Onde está a minha hesitação?
Para já reside na diferença entre os projectos: por exemplo, as barragens têm uma bondade estratégica diferente das auto-estradas - Manuela Ferreira Leite fragilizou a sua posição por não ter descriminado entre os projectos, e os ter atacado na totalidade.
(As auto-estradas não convencem-me muito e, da mesma forma, o TGV Lisboa-Porto.)
Depois, resulta do facto de não saber se na apreciação negativa que se faz, por exemplo, do TGV Lisboa-Madrid, se está a dar a devida consideração aos denominados efeitos dinâmicos da oferta - a procura existente não seria suficiente efectivamente para assegurar a rendibilidade da ligação TGV, Lisboa-Madrid, mas a nova oferta, o TGV, poderia criar uma procura muito maior do que a existente, com todos os benefícios daí decorrentes. E o mesmo quanto ao ganho na não-emissão de gases de estufa (relativamente às alternativas do transporte aéreo e rodoviário) e à maior eficiência no uso dos combustíveis fósseis. (No que respeita a estes dois últimos aspectos, o seu custo económico irá crescer de modo sustentado nos próximos anos - disso não tenho dúvidas).

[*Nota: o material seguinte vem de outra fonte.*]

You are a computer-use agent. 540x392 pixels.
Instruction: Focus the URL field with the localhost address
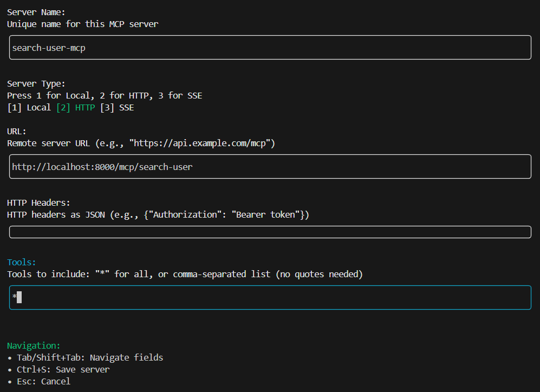coord(270,167)
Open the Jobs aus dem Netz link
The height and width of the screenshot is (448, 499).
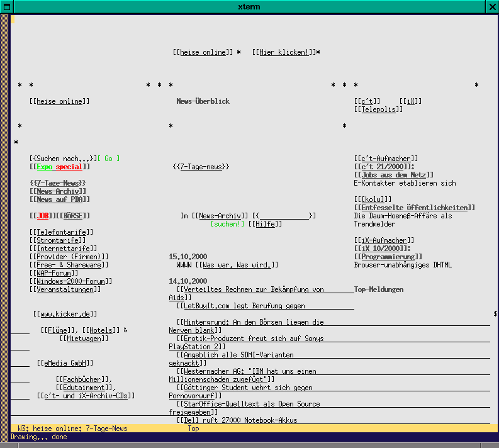pos(394,175)
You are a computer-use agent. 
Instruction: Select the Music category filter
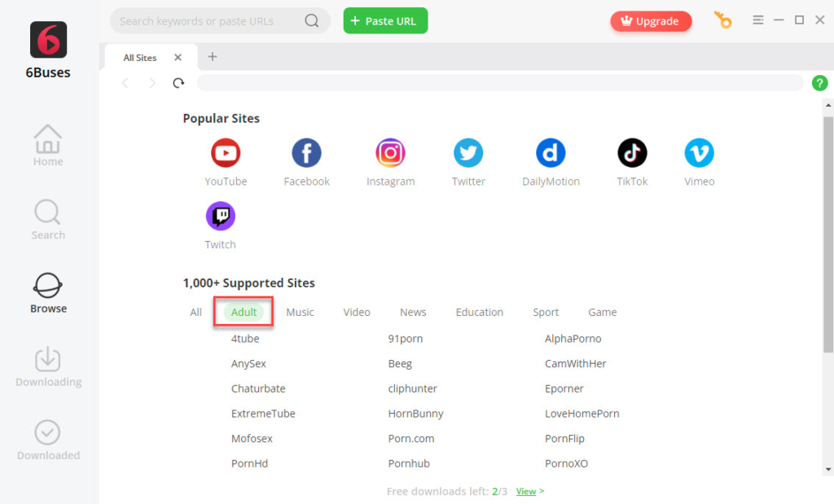point(300,312)
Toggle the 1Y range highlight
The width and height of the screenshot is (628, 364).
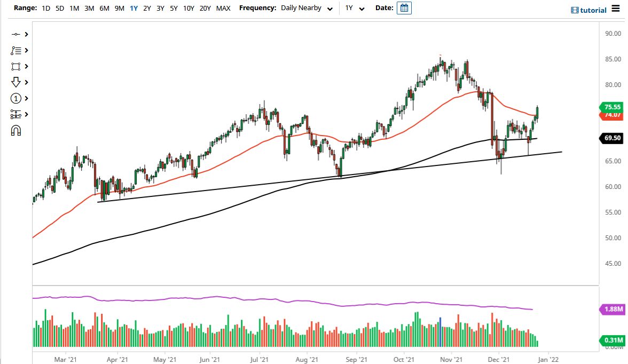pyautogui.click(x=134, y=8)
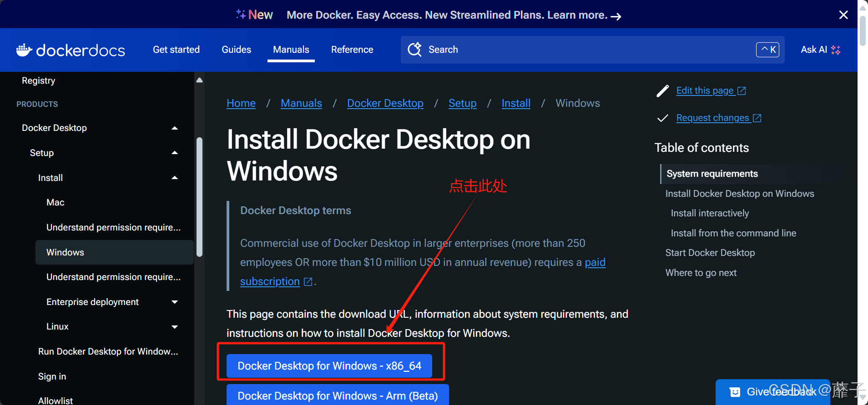Dismiss the New plans announcement banner
The height and width of the screenshot is (405, 868).
tap(843, 15)
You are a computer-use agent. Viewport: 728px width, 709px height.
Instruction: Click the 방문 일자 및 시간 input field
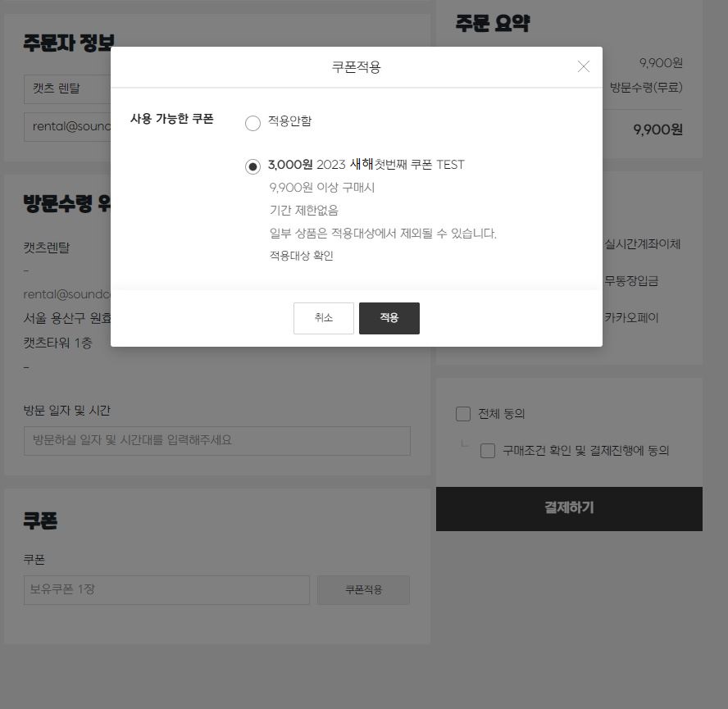217,441

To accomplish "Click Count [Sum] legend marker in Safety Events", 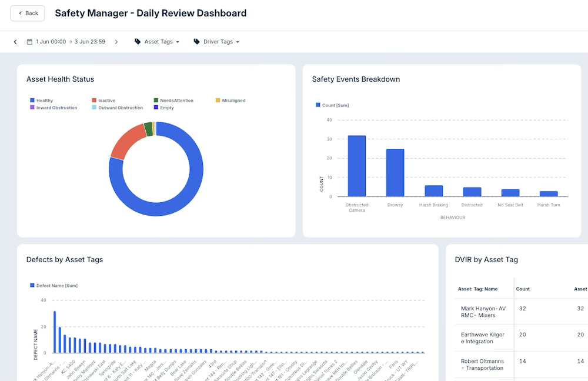I will pyautogui.click(x=318, y=105).
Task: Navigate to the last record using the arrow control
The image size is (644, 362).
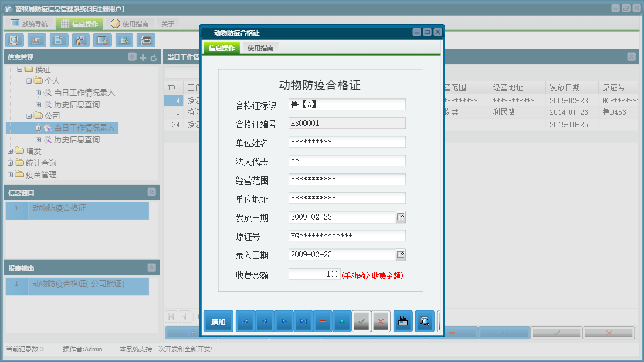Action: tap(302, 321)
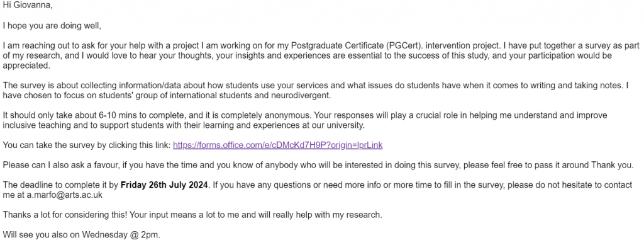This screenshot has width=644, height=245.
Task: Open the forms.office.com survey link
Action: (x=277, y=145)
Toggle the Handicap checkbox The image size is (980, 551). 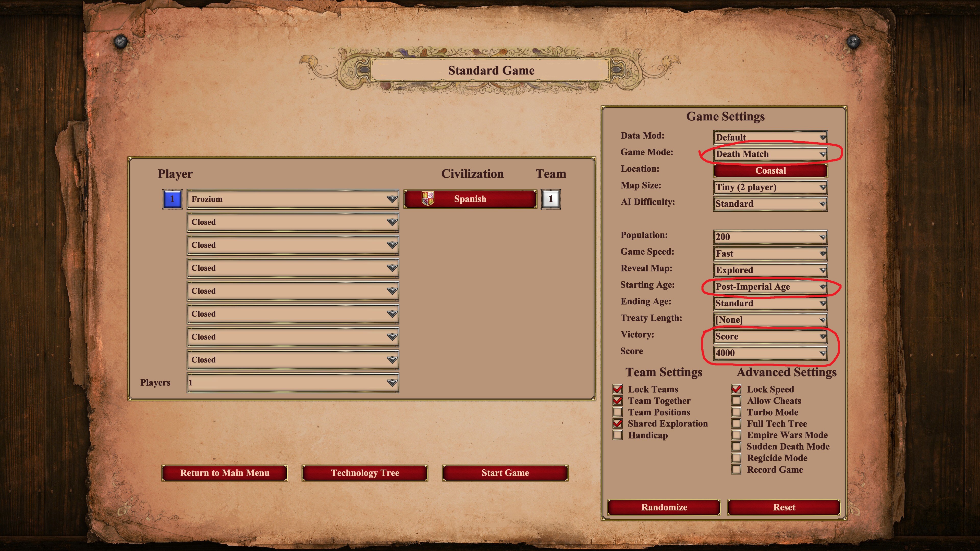tap(618, 435)
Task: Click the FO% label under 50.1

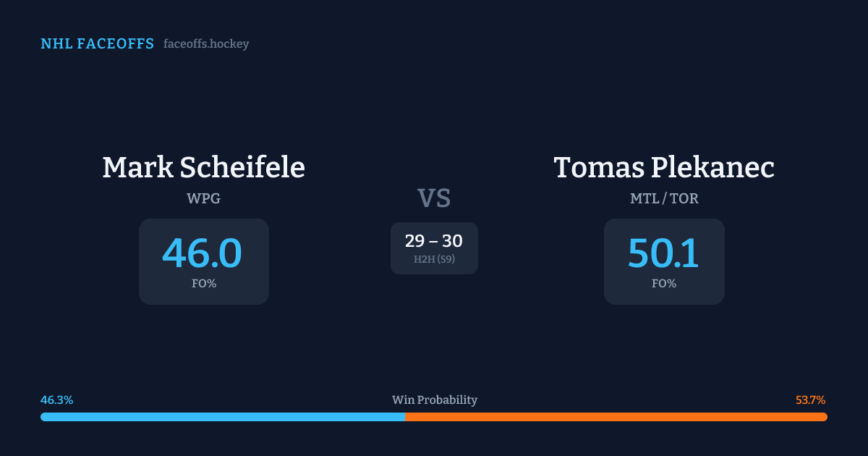Action: [664, 284]
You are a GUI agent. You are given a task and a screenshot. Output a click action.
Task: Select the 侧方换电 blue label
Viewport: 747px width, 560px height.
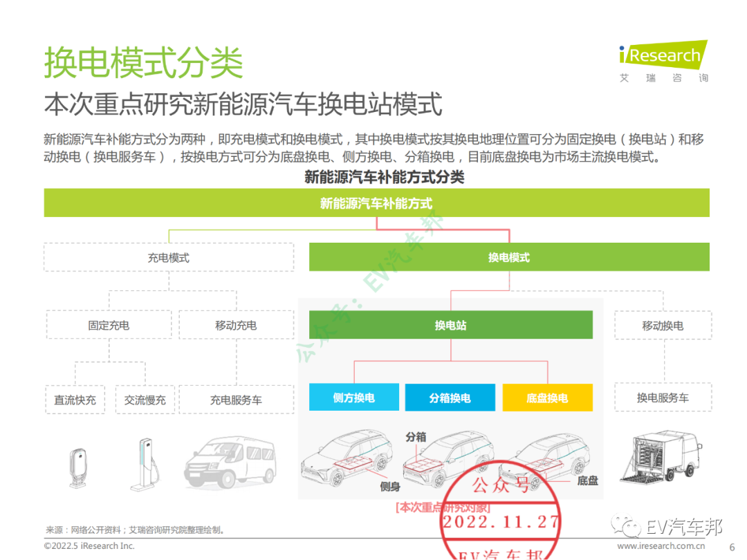(354, 398)
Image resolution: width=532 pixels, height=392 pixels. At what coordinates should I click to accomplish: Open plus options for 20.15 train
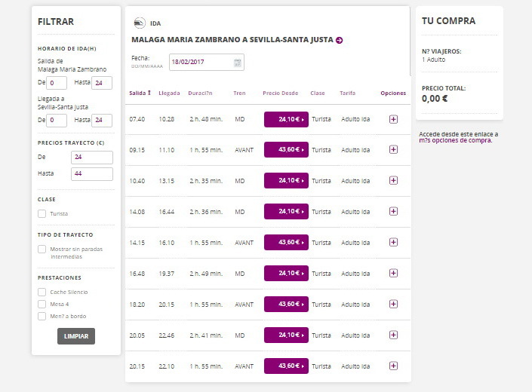point(393,366)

(Será que estes resultados se poderão obter com uma possibilidade de transporte ferroviário de alta velocidade que não o TGV? Campos e Cunha deu-o a entender na conferência que fez em Ponta Delgada - ver aqui.)

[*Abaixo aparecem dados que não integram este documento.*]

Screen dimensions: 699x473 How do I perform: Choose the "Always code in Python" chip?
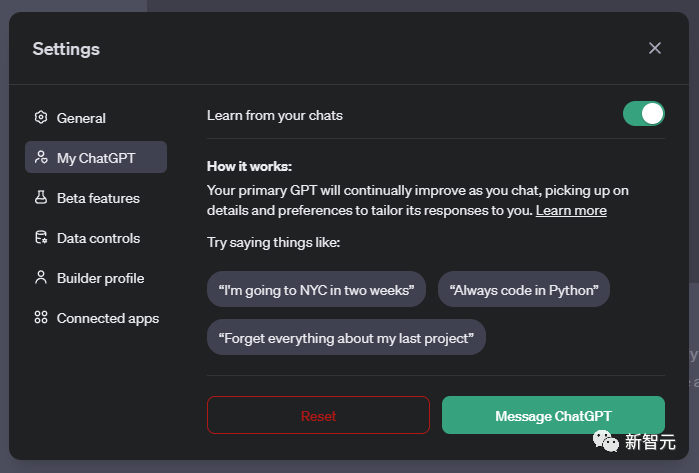(524, 290)
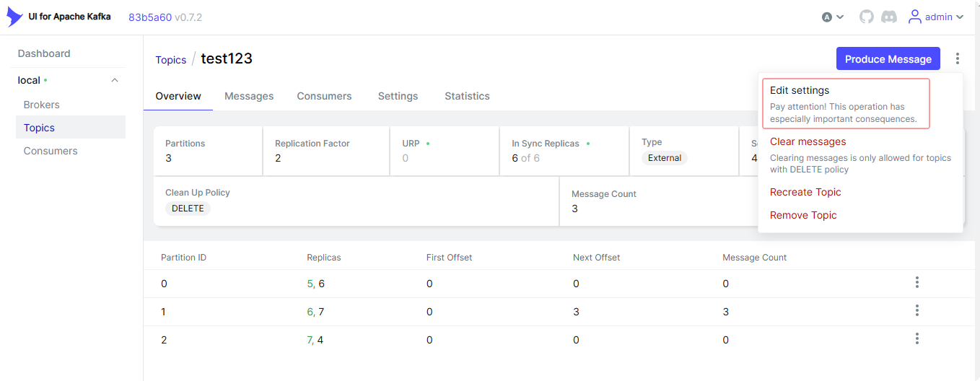980x381 pixels.
Task: Open the Discord community icon
Action: (x=889, y=17)

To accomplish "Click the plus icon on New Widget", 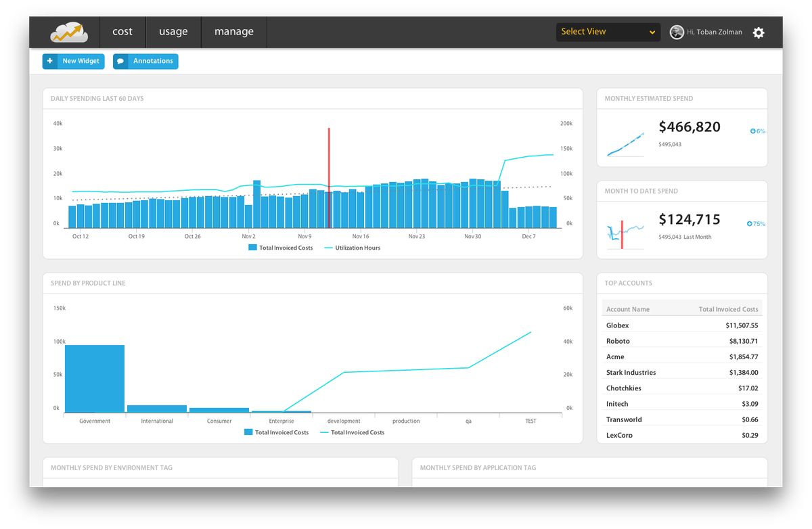I will 50,61.
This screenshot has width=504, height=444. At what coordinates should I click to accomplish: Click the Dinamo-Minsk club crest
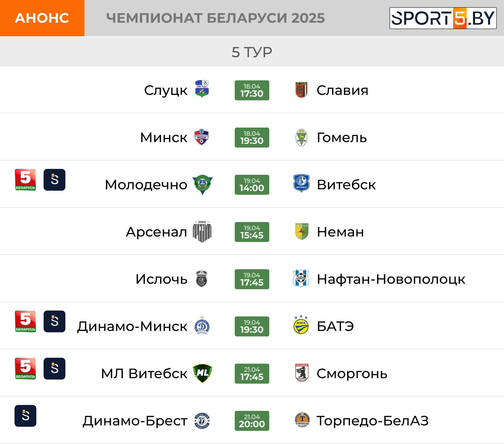point(202,325)
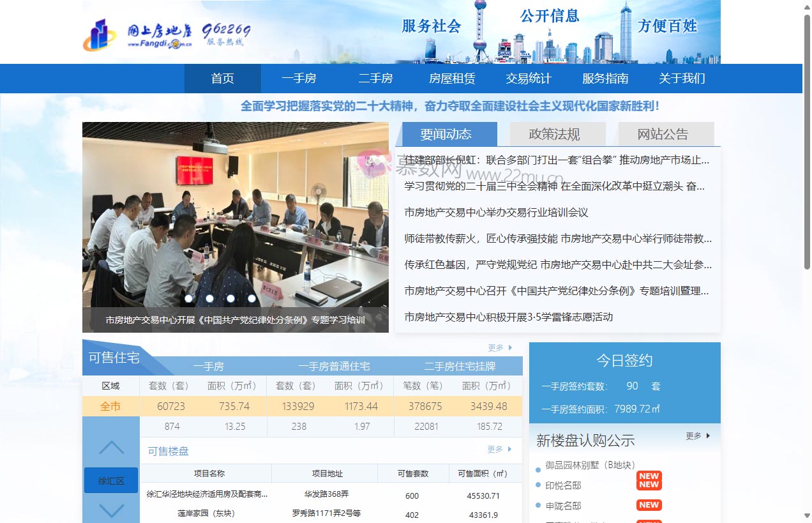The image size is (812, 523).
Task: Select the fourth carousel indicator dot
Action: pyautogui.click(x=252, y=298)
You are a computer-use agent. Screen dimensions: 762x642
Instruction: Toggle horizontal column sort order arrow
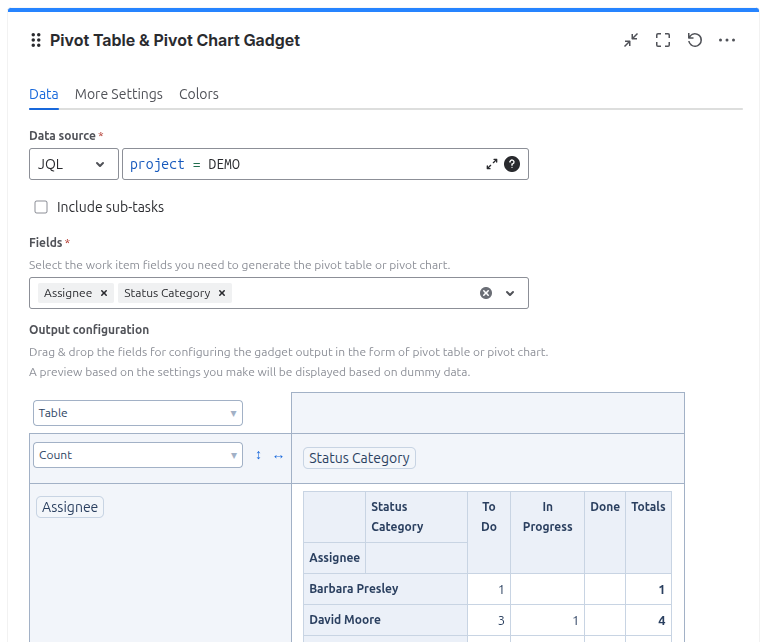278,455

Por isso, eu gostaria mesmo era de ter resposta a estas perguntas:
- Cada um destes projectos justifica-se em termos duma análise custo-benefício que integre todos os aspectos (*) ?
- Admitindo que a bondade de um dado projecto X seja validada por aquela análise custo- benefício, será que o custo de oportunidade do agravamento do endividamento externo nele implicado é de tal monta que deva impossibilitar a sua concretização?

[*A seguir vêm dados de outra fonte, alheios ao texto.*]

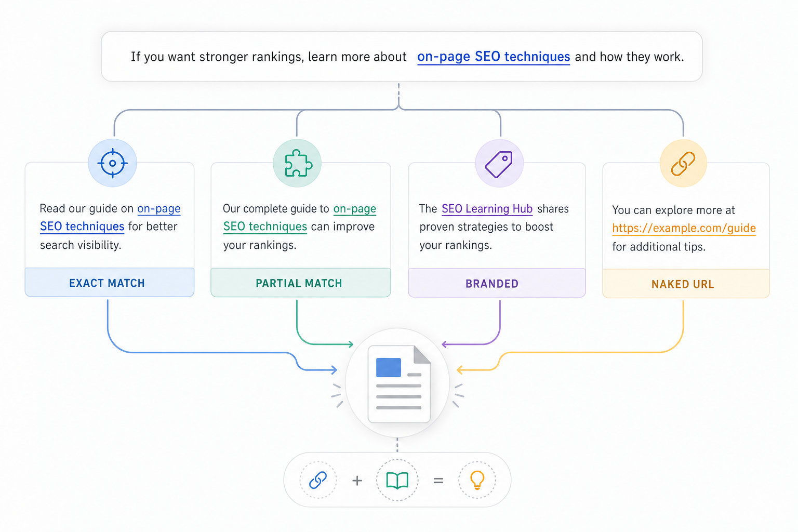Click the green open book icon
798x532 pixels.
click(397, 481)
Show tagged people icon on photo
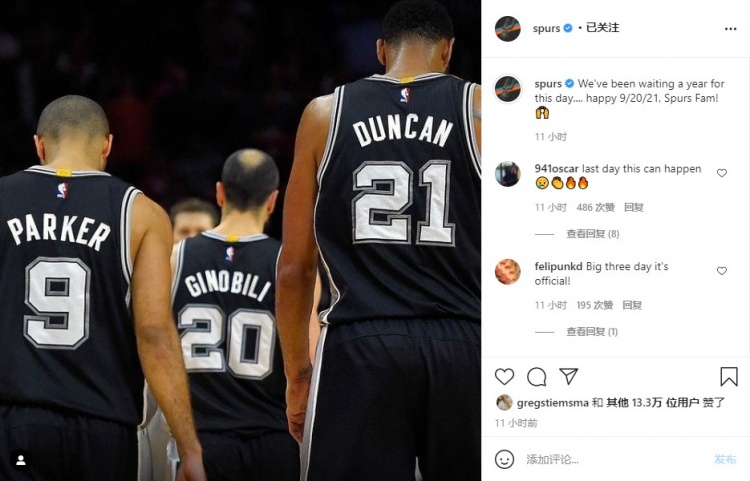The image size is (750, 481). (x=21, y=460)
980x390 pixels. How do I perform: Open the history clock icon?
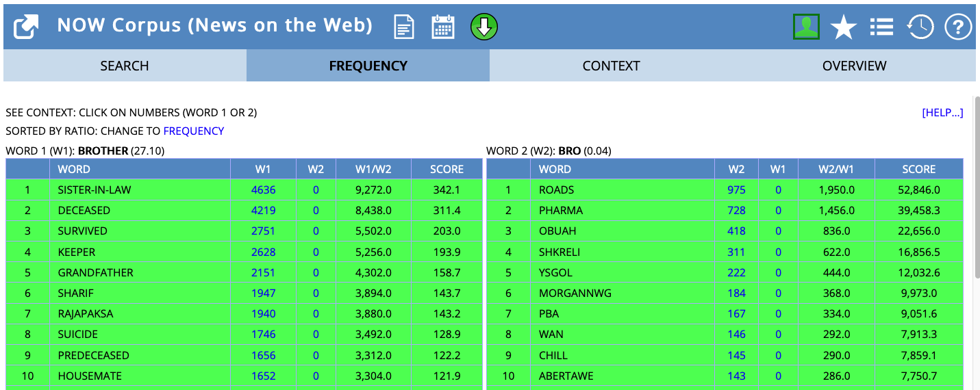[x=920, y=27]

- Ou, em alternativa, a bondade do projecto é de tal monta, que não haveria remédio se não concretizá-lo com o custo de oportunidade em termos de agravamento do endividamento externo (que não pode nem deve ser ignorado) a ter de ser compensado noutros domínios e de outro modo?
Naturalmente, em tudo isto, não se pode esquecer o quadro onde os políticos e os Governos se movem, e este não é susceptível de ser reconduzido à estrita racionalidade (quando bem feitas) das análises custo-benefício: há que gerir interesses, expectativas, incentivos, compromissos. Veja-se, por exemplo, Manuela Ferreira Leite questionada sobre a auto-estrada de ligação a Trás-os-Montes, a afirmar que, quanto a essa, estava de acordo (neste quadro de condicionalismos, cheira-me que essa seria uma infraestura que poderia ser adiada - mas, como é óbvio, não sou dos Trás-os-Montes). Daí a importância de consagrar regras de actuação que assegurem maior transparência, maior liberdade de actuação dos próprios políticos face àquele quadro de condicionalismos - os grandes projectos (há muita gente a defendê-lo) deveriam ser sustentados na sua escolha à elaboração de livros brancos feitos por comissões independentes e tecnicamente qualificadas e sujeitos à discussão pública.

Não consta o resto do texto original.